_Task_:
Continue the article about Dr Meaker's album Distorted Sun from where it stops, picking up right after its last paragraph.

_Source document_:
::::::::::
The story behind Dr Meaker’s Distorted Sun

Eight years in the making but the wait is definitely worth it...

Those who know Dr Meaker, know that it always takes them a while to release new albums, this time even as much as eight (eight!) years.

That doesn’t mean they sit still in the meantime, though. The band, and band leader and main producer and songwriter Clive Meaker himself has had releases on labels like V Recordings, Born On Road, and Souped Up among others over the past few years. 

“Our singles are more for dancing, and our album tracks are more for listening,” Clive explains. “When I’m writing new songs, any great soulful tracks get put to the side for my albums. I am much more emotionally connected to my album tracks than to my bangers and that’s why it seems like it’s taking me so long to write this album.”

They also created music videos for each of the tracks, to create a full audiovisual story. From travelling to Ghana to climbing up in the attic of Bristol’s famous club Lakota, the band has been shooting videos over the last four years to accompany this album.
::::::::::
_Data entries_:
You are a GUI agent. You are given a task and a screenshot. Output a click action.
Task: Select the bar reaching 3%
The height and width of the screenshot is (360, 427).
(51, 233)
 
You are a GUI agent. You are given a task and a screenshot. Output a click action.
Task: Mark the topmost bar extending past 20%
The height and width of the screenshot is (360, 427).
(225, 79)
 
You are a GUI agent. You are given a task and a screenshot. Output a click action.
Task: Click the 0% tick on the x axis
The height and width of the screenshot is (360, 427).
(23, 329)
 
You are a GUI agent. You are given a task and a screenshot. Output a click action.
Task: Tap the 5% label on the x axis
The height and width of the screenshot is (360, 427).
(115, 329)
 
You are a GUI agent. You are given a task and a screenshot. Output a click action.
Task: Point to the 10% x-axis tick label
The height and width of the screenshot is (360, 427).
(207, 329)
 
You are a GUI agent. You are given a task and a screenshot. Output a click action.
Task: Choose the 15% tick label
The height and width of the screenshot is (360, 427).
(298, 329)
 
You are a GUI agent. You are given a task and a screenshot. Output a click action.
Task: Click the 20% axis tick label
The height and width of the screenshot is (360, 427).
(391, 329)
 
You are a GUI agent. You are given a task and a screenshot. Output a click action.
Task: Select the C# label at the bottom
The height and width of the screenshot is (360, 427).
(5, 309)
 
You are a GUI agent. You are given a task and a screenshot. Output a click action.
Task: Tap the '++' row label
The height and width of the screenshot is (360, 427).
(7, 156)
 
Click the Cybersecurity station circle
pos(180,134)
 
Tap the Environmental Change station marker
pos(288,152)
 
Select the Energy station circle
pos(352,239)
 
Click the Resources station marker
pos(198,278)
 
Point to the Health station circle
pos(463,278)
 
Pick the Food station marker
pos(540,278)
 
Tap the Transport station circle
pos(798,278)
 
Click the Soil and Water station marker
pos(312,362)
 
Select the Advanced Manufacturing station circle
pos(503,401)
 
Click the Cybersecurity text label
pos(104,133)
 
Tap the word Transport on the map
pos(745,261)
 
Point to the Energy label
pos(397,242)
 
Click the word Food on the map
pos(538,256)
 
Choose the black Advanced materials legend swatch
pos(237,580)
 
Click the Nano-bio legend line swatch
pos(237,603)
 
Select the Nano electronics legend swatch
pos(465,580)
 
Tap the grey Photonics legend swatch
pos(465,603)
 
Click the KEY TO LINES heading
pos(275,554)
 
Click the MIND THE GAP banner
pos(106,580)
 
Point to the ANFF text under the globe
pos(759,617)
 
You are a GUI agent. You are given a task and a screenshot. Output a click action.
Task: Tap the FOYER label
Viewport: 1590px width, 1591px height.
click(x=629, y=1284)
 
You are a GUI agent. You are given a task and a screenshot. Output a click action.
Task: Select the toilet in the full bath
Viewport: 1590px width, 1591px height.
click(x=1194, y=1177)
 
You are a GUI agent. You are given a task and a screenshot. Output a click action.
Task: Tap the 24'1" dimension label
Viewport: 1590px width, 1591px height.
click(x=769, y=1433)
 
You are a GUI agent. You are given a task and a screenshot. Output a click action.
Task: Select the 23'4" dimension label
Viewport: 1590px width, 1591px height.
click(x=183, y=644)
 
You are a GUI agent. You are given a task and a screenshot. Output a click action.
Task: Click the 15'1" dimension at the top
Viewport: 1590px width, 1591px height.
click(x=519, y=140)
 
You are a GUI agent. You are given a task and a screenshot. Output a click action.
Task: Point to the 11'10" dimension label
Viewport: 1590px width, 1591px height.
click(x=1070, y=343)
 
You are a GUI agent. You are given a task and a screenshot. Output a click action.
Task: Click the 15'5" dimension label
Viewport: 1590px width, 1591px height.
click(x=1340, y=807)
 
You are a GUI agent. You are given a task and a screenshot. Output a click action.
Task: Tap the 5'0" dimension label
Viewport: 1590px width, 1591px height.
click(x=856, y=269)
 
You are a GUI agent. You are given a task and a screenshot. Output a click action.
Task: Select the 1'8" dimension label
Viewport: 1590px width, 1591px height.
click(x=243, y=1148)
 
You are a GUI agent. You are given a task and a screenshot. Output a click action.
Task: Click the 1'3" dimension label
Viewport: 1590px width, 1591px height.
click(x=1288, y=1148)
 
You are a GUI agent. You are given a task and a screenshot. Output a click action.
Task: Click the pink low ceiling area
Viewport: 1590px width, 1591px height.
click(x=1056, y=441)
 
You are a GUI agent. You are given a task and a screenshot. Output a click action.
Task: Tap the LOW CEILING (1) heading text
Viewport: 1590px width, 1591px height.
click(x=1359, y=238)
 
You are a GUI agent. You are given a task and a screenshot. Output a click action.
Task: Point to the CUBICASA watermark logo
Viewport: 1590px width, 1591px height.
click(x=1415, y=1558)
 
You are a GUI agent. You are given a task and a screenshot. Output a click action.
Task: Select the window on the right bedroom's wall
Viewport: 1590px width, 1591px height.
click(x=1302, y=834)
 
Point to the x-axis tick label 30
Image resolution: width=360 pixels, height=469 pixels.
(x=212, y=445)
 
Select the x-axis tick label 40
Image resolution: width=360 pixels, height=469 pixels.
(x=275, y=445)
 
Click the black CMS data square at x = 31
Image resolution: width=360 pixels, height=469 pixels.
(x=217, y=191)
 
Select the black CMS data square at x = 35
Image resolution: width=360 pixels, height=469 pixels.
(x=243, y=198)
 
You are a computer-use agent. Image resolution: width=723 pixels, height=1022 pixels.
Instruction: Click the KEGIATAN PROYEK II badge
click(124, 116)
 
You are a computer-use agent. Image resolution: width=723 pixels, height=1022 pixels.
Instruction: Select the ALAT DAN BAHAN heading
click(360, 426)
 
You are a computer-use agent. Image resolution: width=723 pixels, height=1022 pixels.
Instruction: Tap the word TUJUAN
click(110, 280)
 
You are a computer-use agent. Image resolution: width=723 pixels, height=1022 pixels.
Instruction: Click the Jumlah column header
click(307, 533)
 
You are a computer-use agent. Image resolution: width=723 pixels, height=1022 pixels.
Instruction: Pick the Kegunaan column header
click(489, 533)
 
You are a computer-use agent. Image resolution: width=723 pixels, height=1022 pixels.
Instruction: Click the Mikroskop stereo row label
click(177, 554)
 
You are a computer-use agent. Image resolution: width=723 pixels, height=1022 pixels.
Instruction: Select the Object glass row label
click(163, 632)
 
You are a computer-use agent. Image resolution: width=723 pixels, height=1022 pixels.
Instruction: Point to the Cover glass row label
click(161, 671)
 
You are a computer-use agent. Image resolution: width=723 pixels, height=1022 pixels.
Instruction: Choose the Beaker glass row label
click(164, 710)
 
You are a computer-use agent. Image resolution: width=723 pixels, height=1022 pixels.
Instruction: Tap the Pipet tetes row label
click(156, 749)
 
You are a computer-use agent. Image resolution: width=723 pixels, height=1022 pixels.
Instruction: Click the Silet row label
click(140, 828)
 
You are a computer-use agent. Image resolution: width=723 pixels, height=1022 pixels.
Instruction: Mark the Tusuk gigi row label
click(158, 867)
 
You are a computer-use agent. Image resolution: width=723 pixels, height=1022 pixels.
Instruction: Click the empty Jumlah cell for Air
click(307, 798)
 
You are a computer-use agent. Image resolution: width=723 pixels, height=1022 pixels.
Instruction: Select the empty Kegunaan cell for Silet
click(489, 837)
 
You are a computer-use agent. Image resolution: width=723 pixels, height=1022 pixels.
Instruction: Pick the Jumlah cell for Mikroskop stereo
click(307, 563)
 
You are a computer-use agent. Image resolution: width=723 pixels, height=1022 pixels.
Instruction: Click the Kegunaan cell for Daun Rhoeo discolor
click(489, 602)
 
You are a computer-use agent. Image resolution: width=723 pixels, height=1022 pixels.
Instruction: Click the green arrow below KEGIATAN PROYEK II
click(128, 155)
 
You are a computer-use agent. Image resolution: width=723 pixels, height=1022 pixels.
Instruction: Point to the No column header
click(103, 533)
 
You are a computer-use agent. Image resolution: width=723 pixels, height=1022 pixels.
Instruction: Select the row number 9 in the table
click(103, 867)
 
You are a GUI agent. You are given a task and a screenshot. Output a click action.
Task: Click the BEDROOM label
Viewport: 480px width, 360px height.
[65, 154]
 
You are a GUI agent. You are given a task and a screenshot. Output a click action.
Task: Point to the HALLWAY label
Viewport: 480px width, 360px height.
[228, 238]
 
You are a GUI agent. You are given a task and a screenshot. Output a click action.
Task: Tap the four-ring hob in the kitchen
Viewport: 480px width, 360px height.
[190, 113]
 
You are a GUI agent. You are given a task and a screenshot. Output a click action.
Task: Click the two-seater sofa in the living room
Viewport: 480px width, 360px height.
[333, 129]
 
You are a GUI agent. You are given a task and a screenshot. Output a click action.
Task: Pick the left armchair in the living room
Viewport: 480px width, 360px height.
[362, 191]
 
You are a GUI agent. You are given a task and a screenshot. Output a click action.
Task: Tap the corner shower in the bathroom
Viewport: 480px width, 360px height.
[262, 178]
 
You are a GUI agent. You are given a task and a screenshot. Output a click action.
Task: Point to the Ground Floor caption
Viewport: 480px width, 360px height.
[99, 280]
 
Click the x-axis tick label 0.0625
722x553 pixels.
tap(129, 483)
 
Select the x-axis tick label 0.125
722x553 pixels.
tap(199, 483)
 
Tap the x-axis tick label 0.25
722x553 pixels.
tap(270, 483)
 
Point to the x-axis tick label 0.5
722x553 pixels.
::::::::::
_Task output_:
Last time we connected with them, the band had just announced their latest album Distorted Sun. Now that the album is out, we felt that this was the perfect opportunity to check back in with Clive and talk about the build-up to the release of the album.

Congratulations on the release of your album. I have to say, Distant City was one of the tracks that stood out to me. Terri Walker’s voice is amazing! How did you meet her?

I heard a song featuring Terri Walker about 10 years ago. This track was called I Know That He Loves Me. It was just brilliant. It’s one of those songs that you hear and just listen to over and over and over again, it really resonated with me. Then I was wondering if I could hit her up, if I could collaborate with her, and she was up for it! She ended up coming down to Bristol, recording the track in this very room I’m sitting in now. That first day was really cool. We sat down and wrote the lyrics together. She came up with the melodies and then we felt out the words and did a mix together. She came back another day, did a few more ad-libs and then we put it to rest for many years until the time felt right to release it.  That was eight years ago, and it’s just been sitting on my computer for all that time. This track came together just after the last album, and I knew this would be like a big track for this next album.

The track gives me a feeling of driving through a city, some euphoria almost… What inspired you to invoke this feeling?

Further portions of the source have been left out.